◆ GIVEN INFORMATION ◆
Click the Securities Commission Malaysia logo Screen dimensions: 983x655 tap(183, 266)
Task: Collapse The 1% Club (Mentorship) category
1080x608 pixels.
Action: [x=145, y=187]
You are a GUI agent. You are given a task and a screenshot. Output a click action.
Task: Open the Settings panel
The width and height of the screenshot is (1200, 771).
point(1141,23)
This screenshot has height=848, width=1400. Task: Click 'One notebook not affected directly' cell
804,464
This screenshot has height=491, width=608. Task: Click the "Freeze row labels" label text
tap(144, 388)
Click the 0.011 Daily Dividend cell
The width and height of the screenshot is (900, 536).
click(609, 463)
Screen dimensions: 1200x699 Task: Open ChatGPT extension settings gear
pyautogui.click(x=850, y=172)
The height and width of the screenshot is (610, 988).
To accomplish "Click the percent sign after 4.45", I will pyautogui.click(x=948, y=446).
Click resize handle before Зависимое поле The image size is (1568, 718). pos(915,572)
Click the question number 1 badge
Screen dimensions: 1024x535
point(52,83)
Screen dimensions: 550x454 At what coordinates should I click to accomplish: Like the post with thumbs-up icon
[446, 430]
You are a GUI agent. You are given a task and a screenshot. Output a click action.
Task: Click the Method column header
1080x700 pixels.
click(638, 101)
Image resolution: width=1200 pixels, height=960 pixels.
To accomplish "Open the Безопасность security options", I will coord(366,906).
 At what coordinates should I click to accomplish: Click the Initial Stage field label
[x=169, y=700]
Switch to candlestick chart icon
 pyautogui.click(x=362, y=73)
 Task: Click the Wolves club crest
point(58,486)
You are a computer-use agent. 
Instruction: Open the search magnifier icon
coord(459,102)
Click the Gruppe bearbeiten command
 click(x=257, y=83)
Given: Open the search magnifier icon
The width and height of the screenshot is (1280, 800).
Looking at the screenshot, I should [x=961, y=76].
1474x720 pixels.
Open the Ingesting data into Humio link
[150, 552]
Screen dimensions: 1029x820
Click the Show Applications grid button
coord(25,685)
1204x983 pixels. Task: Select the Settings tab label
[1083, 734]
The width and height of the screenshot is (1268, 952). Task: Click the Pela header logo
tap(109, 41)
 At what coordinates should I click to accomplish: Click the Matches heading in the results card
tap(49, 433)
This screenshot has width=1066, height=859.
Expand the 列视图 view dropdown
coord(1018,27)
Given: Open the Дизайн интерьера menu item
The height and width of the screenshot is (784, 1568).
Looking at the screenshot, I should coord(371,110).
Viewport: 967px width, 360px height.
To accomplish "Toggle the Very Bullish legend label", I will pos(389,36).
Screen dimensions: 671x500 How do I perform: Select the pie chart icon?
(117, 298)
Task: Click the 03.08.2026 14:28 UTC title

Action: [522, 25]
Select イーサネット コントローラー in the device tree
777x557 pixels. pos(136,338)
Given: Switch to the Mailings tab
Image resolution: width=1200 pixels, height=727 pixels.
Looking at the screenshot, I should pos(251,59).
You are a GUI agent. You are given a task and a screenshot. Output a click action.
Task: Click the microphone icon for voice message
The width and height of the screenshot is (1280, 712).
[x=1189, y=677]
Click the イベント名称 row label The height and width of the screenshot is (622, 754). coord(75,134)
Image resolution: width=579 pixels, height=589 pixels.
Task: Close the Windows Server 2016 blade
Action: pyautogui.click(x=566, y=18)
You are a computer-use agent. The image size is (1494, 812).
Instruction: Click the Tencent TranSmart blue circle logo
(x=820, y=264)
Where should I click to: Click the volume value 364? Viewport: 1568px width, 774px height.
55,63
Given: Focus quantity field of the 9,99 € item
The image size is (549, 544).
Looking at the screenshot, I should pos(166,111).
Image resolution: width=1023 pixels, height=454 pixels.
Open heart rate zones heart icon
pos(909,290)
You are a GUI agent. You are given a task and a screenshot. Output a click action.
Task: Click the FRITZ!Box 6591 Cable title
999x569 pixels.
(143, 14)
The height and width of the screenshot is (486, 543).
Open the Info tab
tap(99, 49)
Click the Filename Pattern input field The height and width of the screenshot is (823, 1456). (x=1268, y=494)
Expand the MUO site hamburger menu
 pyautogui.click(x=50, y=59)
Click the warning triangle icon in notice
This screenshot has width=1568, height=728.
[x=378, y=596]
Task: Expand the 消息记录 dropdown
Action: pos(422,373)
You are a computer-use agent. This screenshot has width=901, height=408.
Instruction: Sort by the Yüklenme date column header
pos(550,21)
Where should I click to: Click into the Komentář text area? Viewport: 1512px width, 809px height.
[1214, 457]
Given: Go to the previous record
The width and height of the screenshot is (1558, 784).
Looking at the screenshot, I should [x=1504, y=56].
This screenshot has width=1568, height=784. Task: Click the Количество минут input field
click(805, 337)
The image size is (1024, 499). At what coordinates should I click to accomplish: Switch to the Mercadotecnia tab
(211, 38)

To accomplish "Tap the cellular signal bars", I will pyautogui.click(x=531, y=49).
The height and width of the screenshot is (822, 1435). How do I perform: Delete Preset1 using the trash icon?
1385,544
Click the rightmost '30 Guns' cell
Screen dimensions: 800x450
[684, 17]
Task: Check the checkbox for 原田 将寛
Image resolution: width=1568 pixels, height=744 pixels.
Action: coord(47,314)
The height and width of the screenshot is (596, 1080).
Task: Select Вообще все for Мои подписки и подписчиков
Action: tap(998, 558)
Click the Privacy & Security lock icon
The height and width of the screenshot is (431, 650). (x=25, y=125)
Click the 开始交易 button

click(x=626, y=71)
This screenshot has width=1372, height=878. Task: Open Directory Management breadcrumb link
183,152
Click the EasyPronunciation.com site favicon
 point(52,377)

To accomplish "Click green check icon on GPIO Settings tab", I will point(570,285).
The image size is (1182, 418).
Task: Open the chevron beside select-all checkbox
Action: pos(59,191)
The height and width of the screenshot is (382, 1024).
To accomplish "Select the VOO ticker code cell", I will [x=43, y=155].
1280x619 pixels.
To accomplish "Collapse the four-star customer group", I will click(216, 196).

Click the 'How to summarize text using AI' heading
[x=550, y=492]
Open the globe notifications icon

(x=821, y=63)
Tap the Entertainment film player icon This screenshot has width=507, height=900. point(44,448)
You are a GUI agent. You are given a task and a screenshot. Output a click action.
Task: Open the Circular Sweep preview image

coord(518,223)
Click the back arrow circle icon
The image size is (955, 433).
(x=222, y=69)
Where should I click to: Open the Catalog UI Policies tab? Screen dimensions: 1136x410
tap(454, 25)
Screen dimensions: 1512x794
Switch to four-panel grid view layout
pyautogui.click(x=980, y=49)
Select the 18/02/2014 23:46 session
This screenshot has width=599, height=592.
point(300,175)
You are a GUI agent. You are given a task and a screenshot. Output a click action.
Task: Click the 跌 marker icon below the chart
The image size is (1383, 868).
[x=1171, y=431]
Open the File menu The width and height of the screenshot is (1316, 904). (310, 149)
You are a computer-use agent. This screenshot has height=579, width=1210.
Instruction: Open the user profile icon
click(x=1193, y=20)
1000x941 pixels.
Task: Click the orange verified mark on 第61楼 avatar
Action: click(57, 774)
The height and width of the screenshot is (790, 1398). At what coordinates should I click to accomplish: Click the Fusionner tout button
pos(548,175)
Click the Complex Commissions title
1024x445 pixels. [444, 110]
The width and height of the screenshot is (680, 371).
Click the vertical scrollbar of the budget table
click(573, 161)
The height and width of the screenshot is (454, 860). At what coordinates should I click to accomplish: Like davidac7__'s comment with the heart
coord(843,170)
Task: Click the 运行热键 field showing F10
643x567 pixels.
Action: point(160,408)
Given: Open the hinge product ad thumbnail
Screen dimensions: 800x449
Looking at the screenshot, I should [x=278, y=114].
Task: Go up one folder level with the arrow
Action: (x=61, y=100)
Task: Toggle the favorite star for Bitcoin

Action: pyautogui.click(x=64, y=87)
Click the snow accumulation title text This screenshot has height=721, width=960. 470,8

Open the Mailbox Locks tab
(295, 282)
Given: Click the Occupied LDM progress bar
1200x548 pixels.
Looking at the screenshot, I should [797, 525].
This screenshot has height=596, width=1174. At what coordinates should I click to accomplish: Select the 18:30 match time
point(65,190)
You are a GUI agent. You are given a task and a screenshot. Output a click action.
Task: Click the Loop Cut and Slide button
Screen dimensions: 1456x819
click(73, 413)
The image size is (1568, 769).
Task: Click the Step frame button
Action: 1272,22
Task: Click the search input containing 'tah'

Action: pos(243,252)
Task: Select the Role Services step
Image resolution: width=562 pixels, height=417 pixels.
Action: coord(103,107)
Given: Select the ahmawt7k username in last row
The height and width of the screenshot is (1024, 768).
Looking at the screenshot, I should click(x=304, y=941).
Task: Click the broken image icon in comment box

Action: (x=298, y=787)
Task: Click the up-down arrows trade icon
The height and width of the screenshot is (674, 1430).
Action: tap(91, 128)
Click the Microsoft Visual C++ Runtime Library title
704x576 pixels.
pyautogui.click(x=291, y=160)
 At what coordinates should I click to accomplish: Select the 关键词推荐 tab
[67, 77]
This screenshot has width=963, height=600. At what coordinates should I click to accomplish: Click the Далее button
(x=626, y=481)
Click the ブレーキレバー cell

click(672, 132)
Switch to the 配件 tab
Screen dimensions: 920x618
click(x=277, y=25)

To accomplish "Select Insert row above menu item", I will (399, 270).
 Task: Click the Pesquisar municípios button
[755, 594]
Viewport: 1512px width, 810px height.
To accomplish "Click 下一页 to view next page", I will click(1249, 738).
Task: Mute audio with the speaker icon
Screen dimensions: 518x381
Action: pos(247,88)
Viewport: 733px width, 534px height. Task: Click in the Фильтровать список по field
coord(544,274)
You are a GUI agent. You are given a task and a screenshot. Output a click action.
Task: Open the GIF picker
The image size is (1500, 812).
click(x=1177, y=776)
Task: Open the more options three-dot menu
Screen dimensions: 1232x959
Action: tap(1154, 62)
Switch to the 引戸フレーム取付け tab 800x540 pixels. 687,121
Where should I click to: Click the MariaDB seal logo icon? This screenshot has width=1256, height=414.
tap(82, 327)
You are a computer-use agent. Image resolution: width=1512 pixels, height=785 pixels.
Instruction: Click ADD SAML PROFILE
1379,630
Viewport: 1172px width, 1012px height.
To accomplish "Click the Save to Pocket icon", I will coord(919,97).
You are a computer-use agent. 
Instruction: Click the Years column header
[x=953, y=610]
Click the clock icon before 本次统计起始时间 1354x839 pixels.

◆ WHAT YOU ARE ASKED TO DO ◆
Transcribe exactly, and only, the lines from the opening line of the records through the line containing "Given: Open the search magnifier icon".

◆ RESULT FOR THIS EXERCISE ◆
Click the Securities Commission Malaysia logo Screen dimensions: 983x655 tap(183, 266)
Task: Collapse The 1% Club (Mentorship) category
1080x608 pixels.
Action: [x=145, y=187]
You are a GUI agent. You are given a task and a screenshot. Output a click action.
Task: Open the Settings panel
The width and height of the screenshot is (1200, 771).
point(1141,23)
This screenshot has height=848, width=1400. Task: Click 'One notebook not affected directly' cell
804,464
This screenshot has height=491, width=608. Task: Click the "Freeze row labels" label text
tap(144, 388)
Click the 0.011 Daily Dividend cell
The width and height of the screenshot is (900, 536).
click(609, 463)
Screen dimensions: 1200x699 Task: Open ChatGPT extension settings gear
pyautogui.click(x=850, y=172)
The height and width of the screenshot is (610, 988).
To accomplish "Click the percent sign after 4.45", I will pyautogui.click(x=948, y=446).
Click resize handle before Зависимое поле The image size is (1568, 718). pos(915,572)
Click the question number 1 badge
Screen dimensions: 1024x535
point(52,83)
Screen dimensions: 550x454 At what coordinates should I click to accomplish: Like the post with thumbs-up icon
[446, 430]
You are a GUI agent. You are given a task and a screenshot. Output a click action.
Task: Click the Method column header
1080x700 pixels.
click(638, 101)
Image resolution: width=1200 pixels, height=960 pixels.
To accomplish "Open the Безопасность security options", I will coord(366,906).
 At what coordinates should I click to accomplish: Click the Initial Stage field label
[x=169, y=700]
Switch to candlestick chart icon
 pyautogui.click(x=362, y=73)
 Task: Click the Wolves club crest
point(58,486)
You are a computer-use agent. 
Instruction: Open the search magnifier icon
coord(459,102)
Click the Gruppe bearbeiten command
 click(x=257, y=83)
Given: Open the search magnifier icon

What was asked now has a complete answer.